This month, Bethany House Publishers sent me Not By Sight, the second novel by Kate Breslin. Romance novels are far down my list of go-to books, but make it historical romance or fantasy romance and you’ve stoked my interest. This book kept it fed!
Fiery and beautiful, suffragette Grace Mabry is determined that everyone should do their part in aiding the war effort and bringing England’s boys home again. Handing out white feathers of cowardice at a ball (to which she was not invited) to “conscientious objectors”, the young able-bodied men who refuse to fight in World War I, is her way of trying to shame these men into enlisting. One of these men is dashing Jack Benningham, heir to the Earl of Stonebrooke, whose reputation as a womanizer and scoundrel is well known. Grace glides up to him, a lovely smile lighting her face, and deposits a white feather in his hand. Rather than being angry or offended, Jack is amused – for what Grace doesn’t know is that Jack has been hunting spies in Britain this entire time, using his reputation as the perfect cover.
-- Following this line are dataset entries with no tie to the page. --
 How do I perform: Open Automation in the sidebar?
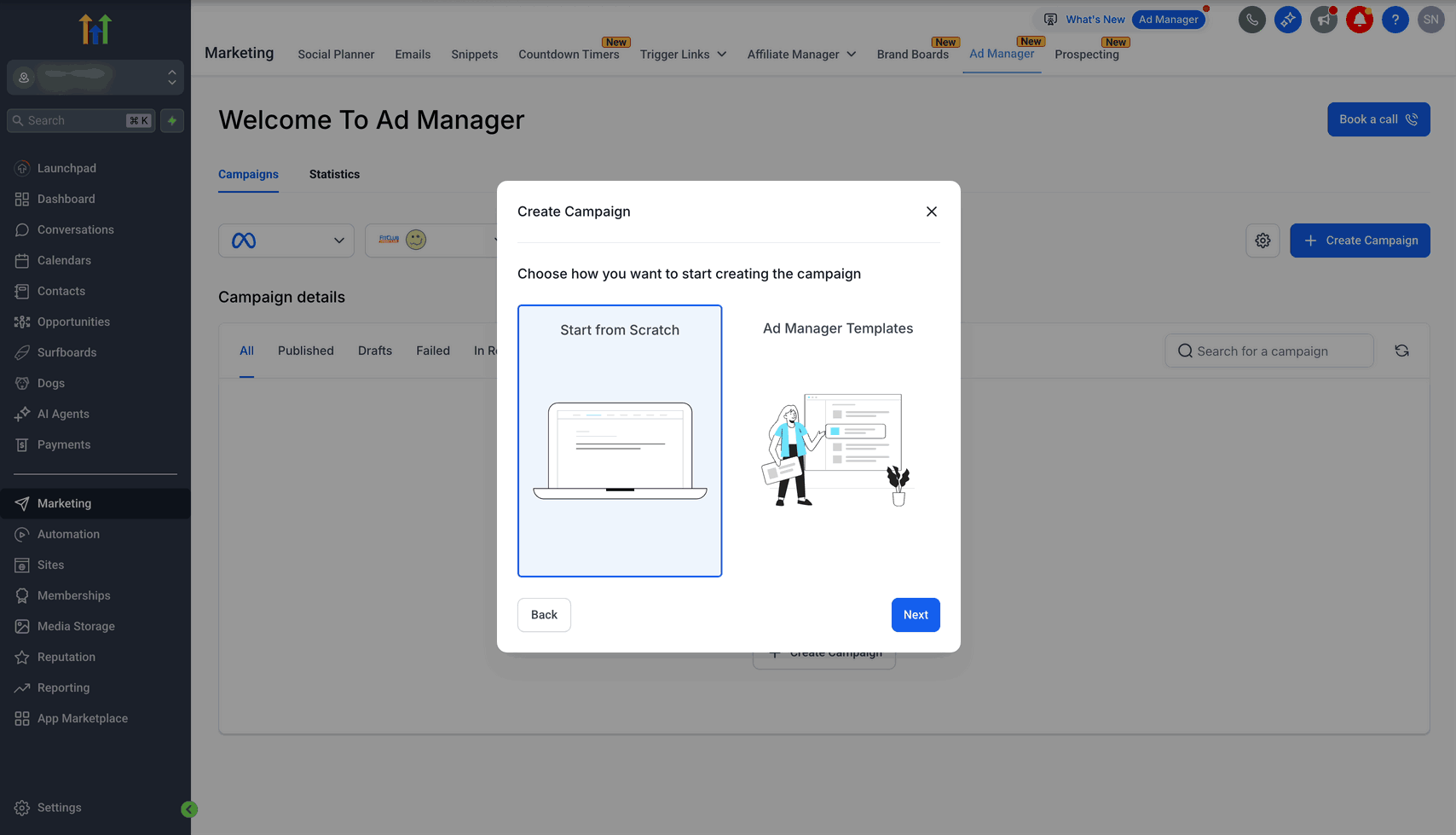pos(68,534)
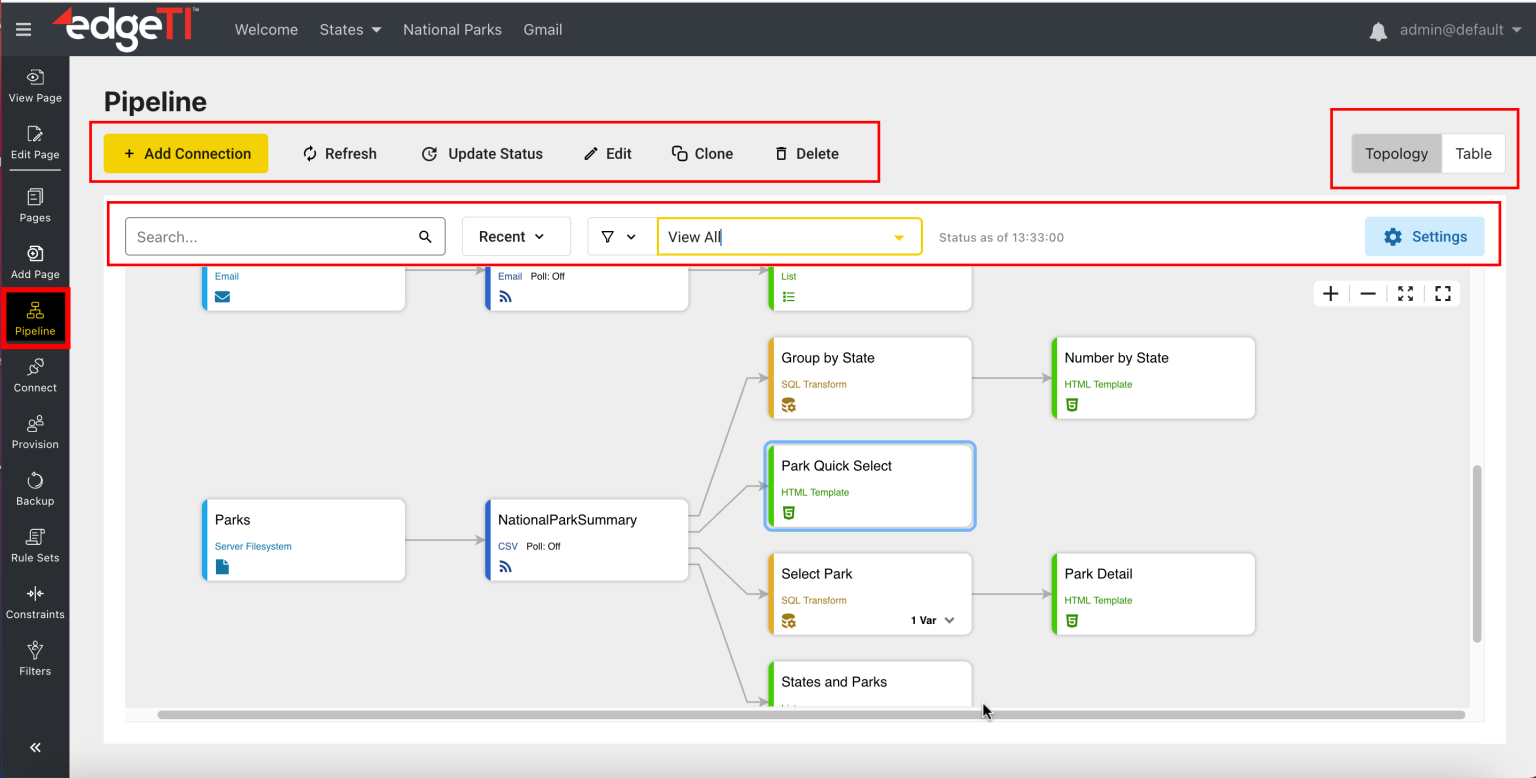Open the Filters panel
Image resolution: width=1536 pixels, height=778 pixels.
coord(35,658)
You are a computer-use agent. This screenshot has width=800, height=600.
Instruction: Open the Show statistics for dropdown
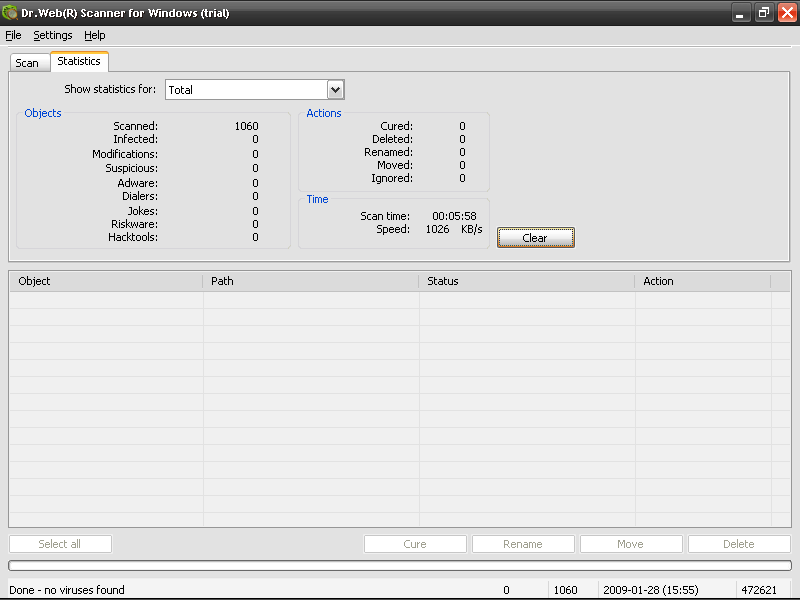[335, 89]
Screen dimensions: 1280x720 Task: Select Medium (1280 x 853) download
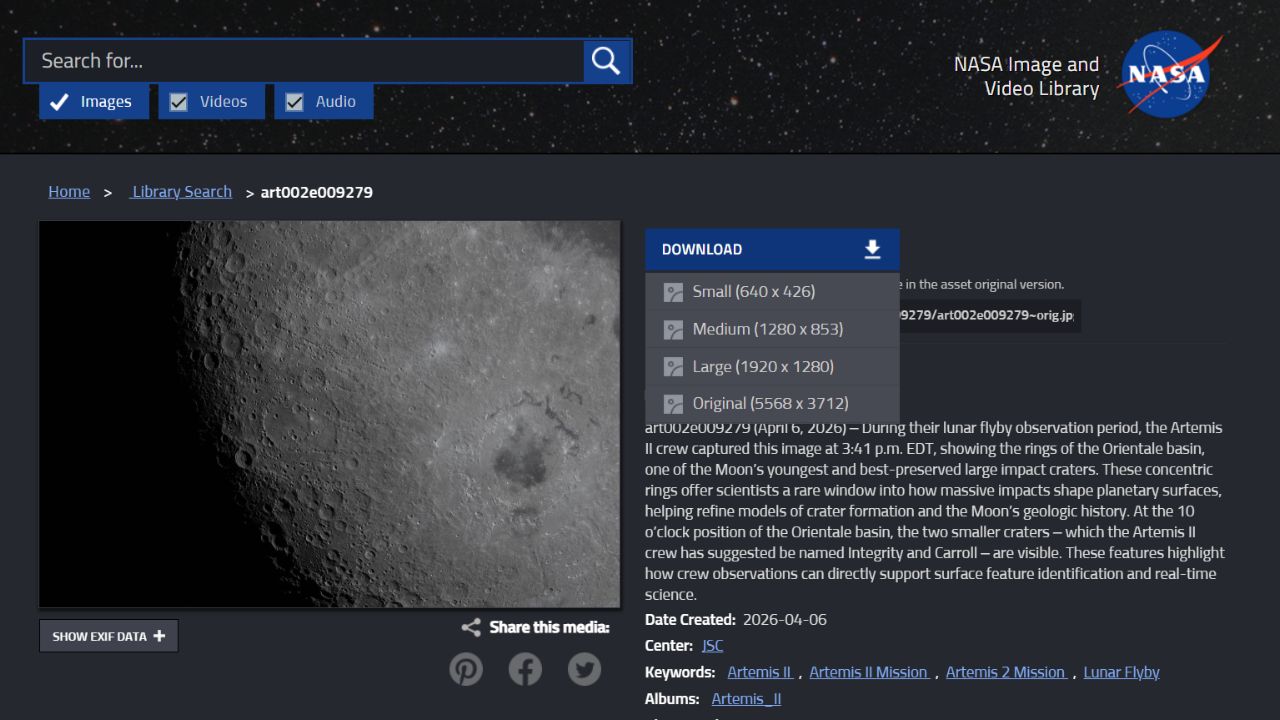(767, 329)
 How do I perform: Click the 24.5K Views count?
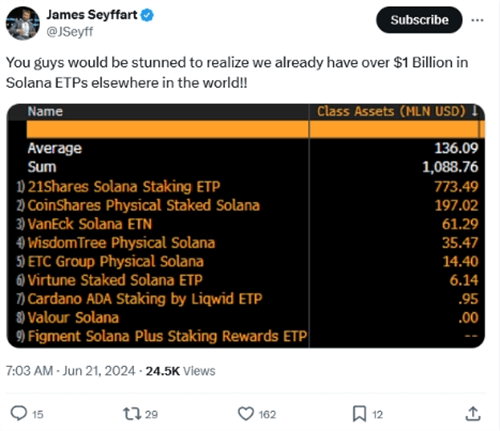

Grace and her maid, Agnes, join the Women’s Forage Corps, mainly to help the war effort but also to keep Grace from being forced to marry a man she doesn’t care for. They are assigned to Roxwood Estate, where Lord Roxwood is a mysterious man who wears an iron mask (and the villagers say he has fangs and a hunched back and you can just imagine!). Lord Roxwood, however, turns out to be Jack Benninghan, whose face is scarred by an explosion which blinded him as well. Grace and Jack are thrown together thanks to some pigs (no, really), and begin to learn about each other and themselves.
I have to say I loved this book. It was a fun read, one that kept me interested and entertained the whole way through. All of the characters are realistic, from the main ones to ones who are only there for a page or two. I love when I can learn something new about history, which I did with this story – I had never heard of the Women’s Forage Corps, which employed women in England as hay balers, sack makers, thatchers, drivers, and clerks, gathering hay for the army’s horses in France. It gave me a new insight into World War I, and of the people living through those times. Women were still very much under the rule of their fathers and husbands, but the Suffragette movement was gaining more steam, and that along with the need for more women to work outside of the home to help with the war effort, women were beginning to have a sense of what else they could achieve. This is the view of Grace Mabry, who is firmly a Suffragette. This isn’t all that drives her, though – her twin brother, Colin, is in the army over in France, and as more time passes without Grace hearing from him, the more worried she becomes, and the more determined she is to help put an end to this war.
Jack Benningham is one of those male characters you simply like, even when he’s being a pain in the patoot. He hurts, but it doesn’t define who he is. Even his self-imposed exile after being disfigured doesn’t completely take him over, though he’s tempted to allow it. He is strong, intelligent, serious but with a sense of humor. He can be gruff, but then encourages Grace with her writing by demanding more descriptive word-paintings from her. Jack is someone who makes you sad to see the end of the book – a trait I absolutely adore.
This book has romance, intrigue, mystery, and even a bit of comedy. A very good book that earned its five starts from me.
Thank you to Bethany House for sending me an advance copy of this book in exchange for my honest review.